DIRECTION: Write out, line for line, the portion of the listing below that runs from the line containing "Task: Click the Compliance" down through the line containing "Action: click(87, 185)", including both of those lines.

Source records

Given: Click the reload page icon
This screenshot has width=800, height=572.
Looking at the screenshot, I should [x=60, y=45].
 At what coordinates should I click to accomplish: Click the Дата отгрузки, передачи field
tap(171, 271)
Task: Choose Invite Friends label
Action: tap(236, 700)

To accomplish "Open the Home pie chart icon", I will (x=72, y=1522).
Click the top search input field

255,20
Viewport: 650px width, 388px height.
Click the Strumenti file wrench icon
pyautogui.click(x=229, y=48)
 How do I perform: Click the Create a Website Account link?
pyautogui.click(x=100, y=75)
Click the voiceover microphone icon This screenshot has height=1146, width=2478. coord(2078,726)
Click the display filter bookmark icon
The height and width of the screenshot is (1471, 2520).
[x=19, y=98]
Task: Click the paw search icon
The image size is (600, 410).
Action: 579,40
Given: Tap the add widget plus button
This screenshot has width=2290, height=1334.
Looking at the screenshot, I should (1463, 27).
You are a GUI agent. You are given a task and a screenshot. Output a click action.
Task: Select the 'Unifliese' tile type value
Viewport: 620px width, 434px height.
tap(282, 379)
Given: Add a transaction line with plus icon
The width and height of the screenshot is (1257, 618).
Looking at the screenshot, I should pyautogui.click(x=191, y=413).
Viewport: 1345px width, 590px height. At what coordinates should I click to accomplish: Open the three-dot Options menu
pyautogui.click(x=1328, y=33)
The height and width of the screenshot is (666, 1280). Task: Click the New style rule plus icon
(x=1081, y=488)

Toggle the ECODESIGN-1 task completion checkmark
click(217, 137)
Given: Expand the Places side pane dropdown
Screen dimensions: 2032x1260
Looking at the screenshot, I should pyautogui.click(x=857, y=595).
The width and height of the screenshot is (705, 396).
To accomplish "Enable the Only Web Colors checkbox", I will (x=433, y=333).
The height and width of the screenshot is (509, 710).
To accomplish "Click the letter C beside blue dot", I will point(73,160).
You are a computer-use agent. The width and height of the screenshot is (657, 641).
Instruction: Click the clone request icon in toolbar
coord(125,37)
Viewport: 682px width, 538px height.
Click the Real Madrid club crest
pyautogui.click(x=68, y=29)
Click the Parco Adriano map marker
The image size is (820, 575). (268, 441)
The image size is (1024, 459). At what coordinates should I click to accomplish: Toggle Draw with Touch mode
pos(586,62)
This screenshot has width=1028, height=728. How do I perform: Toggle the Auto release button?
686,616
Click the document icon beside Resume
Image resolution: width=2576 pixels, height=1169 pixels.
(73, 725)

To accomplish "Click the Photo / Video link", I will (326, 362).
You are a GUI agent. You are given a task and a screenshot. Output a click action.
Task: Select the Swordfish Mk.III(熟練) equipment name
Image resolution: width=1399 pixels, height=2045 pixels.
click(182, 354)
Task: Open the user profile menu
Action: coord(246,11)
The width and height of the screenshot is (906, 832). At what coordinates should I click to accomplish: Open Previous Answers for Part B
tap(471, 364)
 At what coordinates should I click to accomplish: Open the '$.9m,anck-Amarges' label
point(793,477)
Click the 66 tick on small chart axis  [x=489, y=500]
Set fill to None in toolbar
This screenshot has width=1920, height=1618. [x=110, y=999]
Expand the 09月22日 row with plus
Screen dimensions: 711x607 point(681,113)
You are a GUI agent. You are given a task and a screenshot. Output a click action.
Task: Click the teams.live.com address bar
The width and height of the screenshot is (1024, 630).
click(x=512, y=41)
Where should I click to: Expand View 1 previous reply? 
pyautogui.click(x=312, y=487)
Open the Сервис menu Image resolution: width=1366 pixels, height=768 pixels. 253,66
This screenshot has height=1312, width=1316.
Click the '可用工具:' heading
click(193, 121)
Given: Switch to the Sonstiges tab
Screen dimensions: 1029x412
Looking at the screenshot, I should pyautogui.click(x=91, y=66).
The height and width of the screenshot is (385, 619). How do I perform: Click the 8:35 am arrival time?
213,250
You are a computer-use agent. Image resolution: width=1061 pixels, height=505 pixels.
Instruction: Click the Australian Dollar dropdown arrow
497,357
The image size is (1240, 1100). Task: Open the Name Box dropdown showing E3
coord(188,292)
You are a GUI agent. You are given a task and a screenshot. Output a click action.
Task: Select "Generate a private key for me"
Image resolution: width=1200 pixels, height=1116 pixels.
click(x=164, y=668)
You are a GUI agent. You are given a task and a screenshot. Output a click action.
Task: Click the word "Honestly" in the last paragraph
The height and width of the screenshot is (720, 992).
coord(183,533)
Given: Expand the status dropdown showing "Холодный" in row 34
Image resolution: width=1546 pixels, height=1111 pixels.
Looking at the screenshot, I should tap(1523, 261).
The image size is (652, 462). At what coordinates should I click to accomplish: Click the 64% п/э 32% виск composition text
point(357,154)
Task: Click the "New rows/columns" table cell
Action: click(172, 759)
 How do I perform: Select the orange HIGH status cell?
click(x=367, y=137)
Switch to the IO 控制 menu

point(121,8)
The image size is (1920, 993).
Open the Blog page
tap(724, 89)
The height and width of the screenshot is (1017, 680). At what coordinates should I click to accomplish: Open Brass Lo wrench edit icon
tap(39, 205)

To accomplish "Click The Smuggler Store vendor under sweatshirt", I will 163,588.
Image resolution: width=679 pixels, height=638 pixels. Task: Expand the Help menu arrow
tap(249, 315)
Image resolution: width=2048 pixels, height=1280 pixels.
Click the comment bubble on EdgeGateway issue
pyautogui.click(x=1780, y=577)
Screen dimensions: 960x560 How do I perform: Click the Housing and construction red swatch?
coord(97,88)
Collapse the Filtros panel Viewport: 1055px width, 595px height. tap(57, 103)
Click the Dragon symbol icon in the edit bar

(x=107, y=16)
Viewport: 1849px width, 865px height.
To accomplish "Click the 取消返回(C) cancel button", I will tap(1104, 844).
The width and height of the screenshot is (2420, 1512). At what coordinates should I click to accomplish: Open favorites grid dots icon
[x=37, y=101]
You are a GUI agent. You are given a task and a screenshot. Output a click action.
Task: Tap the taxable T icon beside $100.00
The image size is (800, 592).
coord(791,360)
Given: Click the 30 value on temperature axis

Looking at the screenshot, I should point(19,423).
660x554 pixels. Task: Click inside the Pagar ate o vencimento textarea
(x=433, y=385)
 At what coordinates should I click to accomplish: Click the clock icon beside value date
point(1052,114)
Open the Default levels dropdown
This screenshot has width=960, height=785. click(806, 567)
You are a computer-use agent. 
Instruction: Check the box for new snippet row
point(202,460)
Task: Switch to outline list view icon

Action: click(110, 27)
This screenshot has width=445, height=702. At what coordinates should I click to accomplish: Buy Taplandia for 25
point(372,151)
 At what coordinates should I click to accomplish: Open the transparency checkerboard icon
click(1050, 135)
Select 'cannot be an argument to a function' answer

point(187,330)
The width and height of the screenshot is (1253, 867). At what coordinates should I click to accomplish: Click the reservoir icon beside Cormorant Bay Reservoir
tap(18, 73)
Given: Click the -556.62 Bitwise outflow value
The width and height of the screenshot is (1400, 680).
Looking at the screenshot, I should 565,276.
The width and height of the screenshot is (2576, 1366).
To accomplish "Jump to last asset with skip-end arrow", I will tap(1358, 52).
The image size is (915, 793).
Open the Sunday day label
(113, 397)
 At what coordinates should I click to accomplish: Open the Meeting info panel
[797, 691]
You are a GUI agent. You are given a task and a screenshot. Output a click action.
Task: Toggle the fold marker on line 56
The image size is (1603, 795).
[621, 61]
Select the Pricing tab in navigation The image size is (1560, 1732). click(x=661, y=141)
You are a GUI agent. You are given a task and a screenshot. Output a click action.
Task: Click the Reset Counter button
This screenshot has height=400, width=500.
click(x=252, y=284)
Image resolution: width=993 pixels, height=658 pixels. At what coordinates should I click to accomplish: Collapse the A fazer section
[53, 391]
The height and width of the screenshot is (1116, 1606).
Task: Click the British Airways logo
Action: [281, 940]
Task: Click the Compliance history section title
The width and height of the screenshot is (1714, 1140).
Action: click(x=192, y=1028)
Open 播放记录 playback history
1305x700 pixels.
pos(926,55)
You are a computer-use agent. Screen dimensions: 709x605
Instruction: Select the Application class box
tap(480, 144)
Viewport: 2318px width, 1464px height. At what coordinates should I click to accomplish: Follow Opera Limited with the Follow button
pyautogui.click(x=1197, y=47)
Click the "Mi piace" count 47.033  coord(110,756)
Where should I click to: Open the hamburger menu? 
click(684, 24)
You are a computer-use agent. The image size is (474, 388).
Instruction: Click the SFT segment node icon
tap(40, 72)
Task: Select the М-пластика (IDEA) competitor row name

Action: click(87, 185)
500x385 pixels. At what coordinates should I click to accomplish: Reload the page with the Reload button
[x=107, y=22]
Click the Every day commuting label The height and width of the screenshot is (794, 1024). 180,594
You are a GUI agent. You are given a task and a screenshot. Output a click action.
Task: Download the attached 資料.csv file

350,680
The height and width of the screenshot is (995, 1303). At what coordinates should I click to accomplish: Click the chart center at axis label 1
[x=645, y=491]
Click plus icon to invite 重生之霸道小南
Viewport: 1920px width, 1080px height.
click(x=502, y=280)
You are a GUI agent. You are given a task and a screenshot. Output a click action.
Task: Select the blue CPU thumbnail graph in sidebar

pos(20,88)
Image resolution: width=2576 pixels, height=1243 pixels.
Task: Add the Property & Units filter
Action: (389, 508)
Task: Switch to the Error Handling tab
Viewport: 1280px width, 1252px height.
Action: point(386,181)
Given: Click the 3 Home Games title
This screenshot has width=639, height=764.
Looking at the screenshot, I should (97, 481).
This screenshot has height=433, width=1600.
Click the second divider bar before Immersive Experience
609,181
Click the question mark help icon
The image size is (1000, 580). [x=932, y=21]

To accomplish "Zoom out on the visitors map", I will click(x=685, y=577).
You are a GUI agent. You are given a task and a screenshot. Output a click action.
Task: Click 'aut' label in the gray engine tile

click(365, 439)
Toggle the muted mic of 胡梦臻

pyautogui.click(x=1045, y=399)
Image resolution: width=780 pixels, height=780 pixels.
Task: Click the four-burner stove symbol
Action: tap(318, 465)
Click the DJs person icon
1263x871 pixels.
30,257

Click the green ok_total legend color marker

OUTPUT FOR THIS TASK:
Task: Click the Compliance history section title
The width and height of the screenshot is (1714, 1140).
Action: click(x=192, y=1028)
Open 播放记录 playback history
1305x700 pixels.
pos(926,55)
You are a computer-use agent. Screen dimensions: 709x605
Instruction: Select the Application class box
tap(480, 144)
Viewport: 2318px width, 1464px height. At what coordinates should I click to accomplish: Follow Opera Limited with the Follow button
pyautogui.click(x=1197, y=47)
Click the "Mi piace" count 47.033  coord(110,756)
Where should I click to: Open the hamburger menu? 
click(684, 24)
You are a computer-use agent. The image size is (474, 388).
Instruction: Click the SFT segment node icon
tap(40, 72)
Task: Select the М-пластика (IDEA) competitor row name

Action: click(87, 185)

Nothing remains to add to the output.